The health care law’s Accountable Care Organizations often get compared to unicorns: We know what they are supposed to look like, but have never actually seen one.
ACOs are meant to move us away from an expensive, broken health care system that rewards doctors for providing a high volume of care and move us towards one that rewards higher quality. They involve groups of doctors accepting flat fees to manage the care of a given set of Medicare patients. If the doctors deliver high-quality care in a cost-effective way, they net any savings left over.
It all sounds great in concept. In practice though, ACOs have proved just as elusive as mythical beasts. That’s what makes a new Health Affairs paper exciting. Harvard researchers have found something that looks a whole lot like their unicorn: An ACO that is up, running and looks to be delivering the exact results everyone has hoped for.

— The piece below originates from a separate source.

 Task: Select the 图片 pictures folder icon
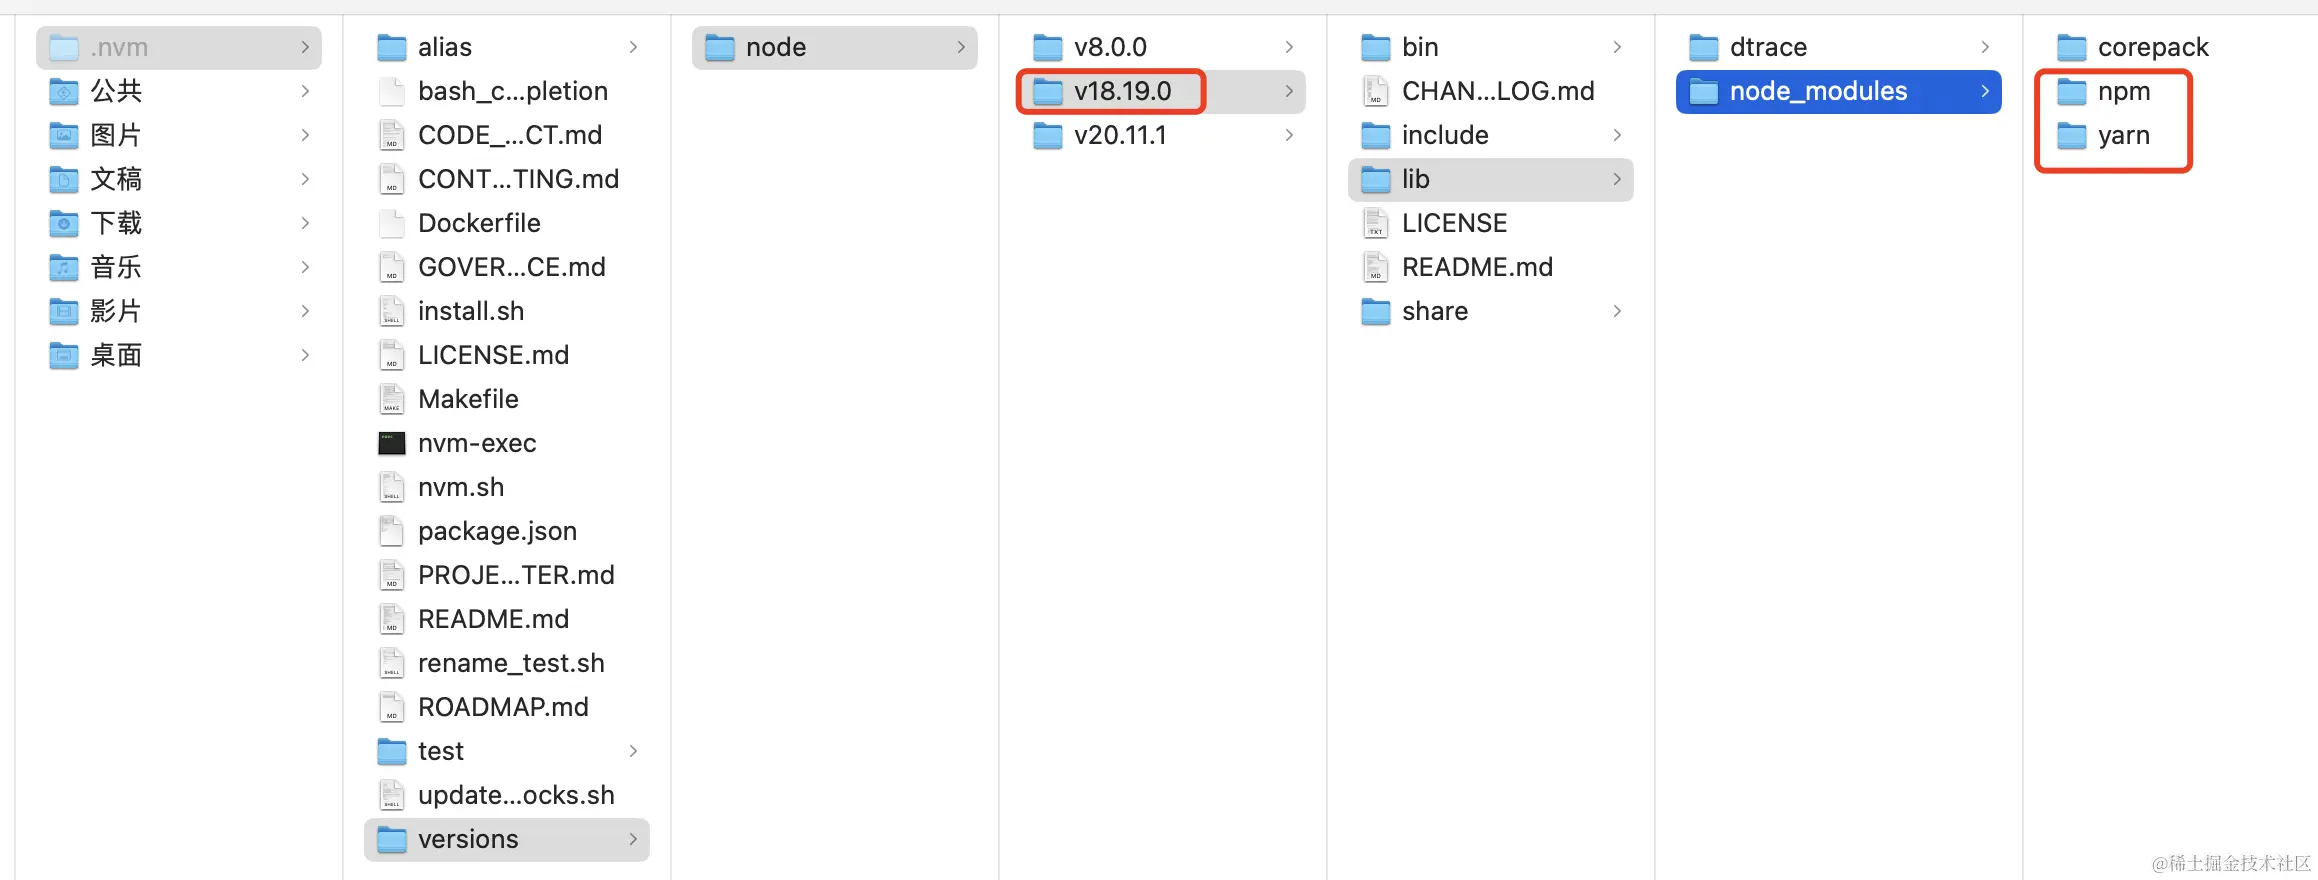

Blue Cross Blue Shield of Massachusetts spent years paying health care providers for each service they provided, just like the rest of the health care system. Three years ago, they offered doctors a payment model that looked a whole lot like an ACO.
Physicians and hospitals could accept a lump sum for all care delivered to a group of patients. If they could deliver medical care for less than that amount – while hitting certain quality metrics – the providers would net a profit. There’s was also a risk: Providers who spent too much would eat the difference.
This project is called the Alternative Quality Contract. In yesterday’s Health Affairs, a team of Harvard researchers published a long look at how its been doing – and it looks to do be doing pretty well.
The seven provider groups involved in the project are saving money. You can see in the chart below, which looks at doctors who came into the program from traditional, fee-for-service payment arrangements:
There is, however, a concern here: What if doctors are getting to those savings simply by skimming on care that patients need?
The Health Affairs paper suggests that’s not the case: Quality metrics have ticked upward at the same time that costs have gone down. This payment model was, over two years, associated with a 3.7 percent annual increase in members hitting targets for chronic care management, doing things like managing hypertension and diabetes.
The Alternative Quality Contract is, in short, delivering the exact result that its creators hoped for: Higher quality care at a lower cost. That should be encouraging to the new Accountable Care Organizations just getting started, which will use a similar payment structure for Medicare patients.
Some may not prove equally successful to this Massachusetts experiment. It’s difficult to get doctors on board with such payment models; patients, meanwhile, don’t always like hearing that less care can be better.
Still, this Massachusetts experiment provides a proof-of-concept. It shows that under certain conditions, these new payment models can work in the exact way health policy wonks have hoped – and that health policy unicorns do, in fact, exist.